**READING PASSAGE:**
━━━━━━
Computer Architecture
1999-2000 Fall
MW 3:30-4:45
Ciww 109
Allan Gottlieb
gottlieb@nyu.edu
http://allan.ultra.nyu.edu/~gottlieb
715 Broadway, Room 1001
212-998-3344
609-951-2707
email is best
======== START LECTURE #17
========
Note:
Lab 3 (the final lab) handed out today due 20 November.
Even Faster (we are not covering this).
-
Pipeline the cycles.
-
Since at one time we will have several instructions active, each
at a different cycle, the resourses can't be reused (e.g., more
than one instruction might need to do a register read/write at one
time).
-
Pipelining is more complicated than the single cycle
implementation we did.
-
This was the basic RISC technology on the 1980s.
-
A pipelined implementation of the MIPS CPU is covered in chapter 6.
-
Multiple datapaths (superscalar).
-
Issue several instructions each cycle and the hardware
figures out dependencies and only executes instructions when the
dependencies are satisfied.
-
Much more logic required, but conceptually not too difficult
providing the system executes instructions in order.
-
Pretty hairy if out of order (OOO) exectuion is
permitted.
-
Current high end processors are all OOO superscalar (and are
indeed pretty hairy).
-
VLIW (Very Long Instruction Word)
-
User (i.e., the compiler) packs several instructions into one
``superinstruction'' called a very long instruction.
-
User guarentees that there are no dependencies within a
superinstruction.
-
Hardware still needs multiple datapaths (indeed the datapaths are
not so different from superscalar).
-
The hairy control for superscalar (especially OOO superscalar)
is not needed since the dependency
checking is done by the compiler, not the hardware.
-
Was proposed and tried in 80s, but was dominated by superscalar.
-
A comeback (?) with Intel's EPIC (Explicitly Parallel Instruction
Computer) architecture.
-
Called IA-64 (Intel Architecture 64-bits); the first
implementation was called Merced and now has a funny name
(Itanium). It should be available RSN (Real Soon Now).
-
It has other features as well (e.g. predication).
-
The x86, Pentium, etc are called IA-32.
Chapter 2 Performance analysis
Homework:
Read Chapter 2
2.1: Introductions
Throughput measures the number of jobs per day
that can be accomplished. Response time measures how
long an individual job takes.
- A faster machine improves both metrics (increases throughput and
decreases response time).
- Normally anything that improves response time improves throughput.
- But the reverse isn't true. For example,
adding a processor likely to increase throughput more than
it decreases response time.
-
We will be concerned primarily with response time.
We define Performance as 1 / Execution time.
So machine X is n times faster than Y means that
-
The performance of X = n * the performance of Y.
-
The execution time of X = (1/n) * the execution time of Y.
2.2: Measuring Performance
How should we measure execution time?
-
CPU time.
-
This includes the time waiting for memory.
-
It does not include the time waiting for I/O
as this process is not running and hence using no CPU time.
-
Elapsed time on an otherwise empty system.
-
Elapsed time on a ``normally loaded'' system.
-
Elapsed time on a ``heavily loaded'' system.
━━━━━━
**SUPPLIED DATA:**

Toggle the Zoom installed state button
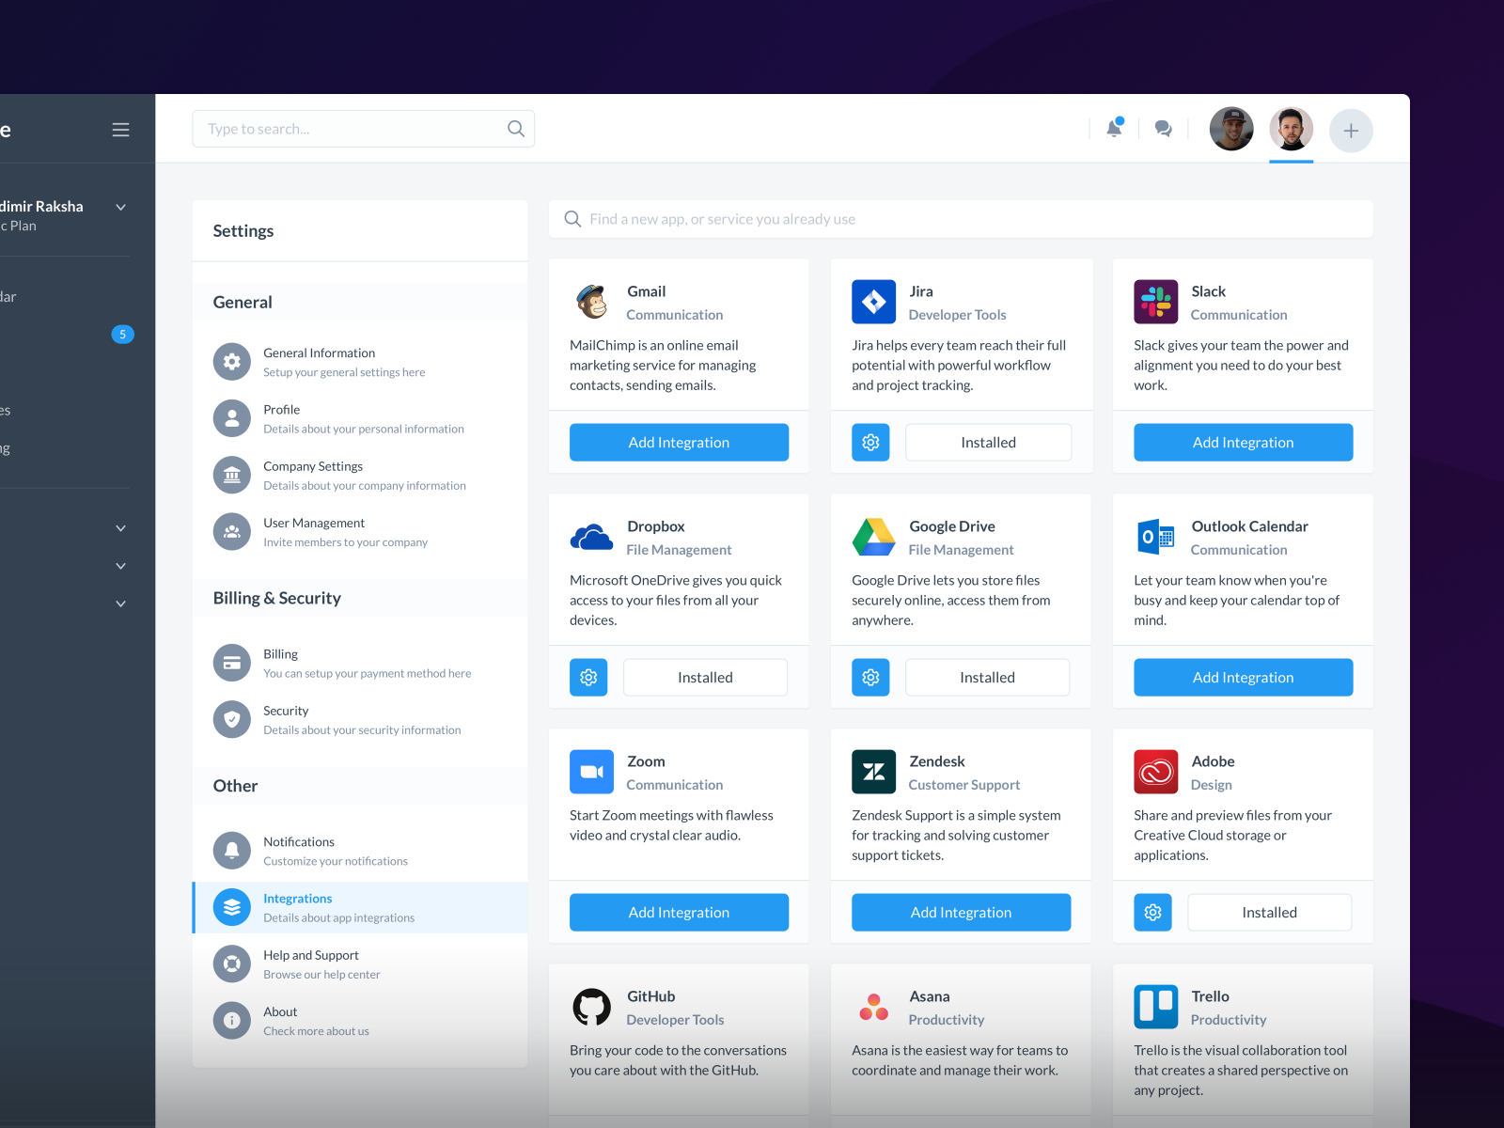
━━━━━━
**WORK TO DO:**
1 - According to the computer architecture lecture notes, how is performance defined?
2 - Rewrite the stretch of the computer architecture lecture notes from "- A faster machine" through "1 / Execution time.", changing "metrics" to "measures".
The lines above can be left aside.

**RESULTS IN ORDER:**
1 - Performance is defined as 1 / Execution time.

2 -
- A faster machine improves both measures (increases throughput and
decreases response time).
- Normally anything that improves response time improves throughput.
- But the reverse isn't true. For example,
adding a processor likely to increase throughput more than
it decreases response time.
-
We will be concerned primarily with response time.
We define Performance as 1 / Execution time.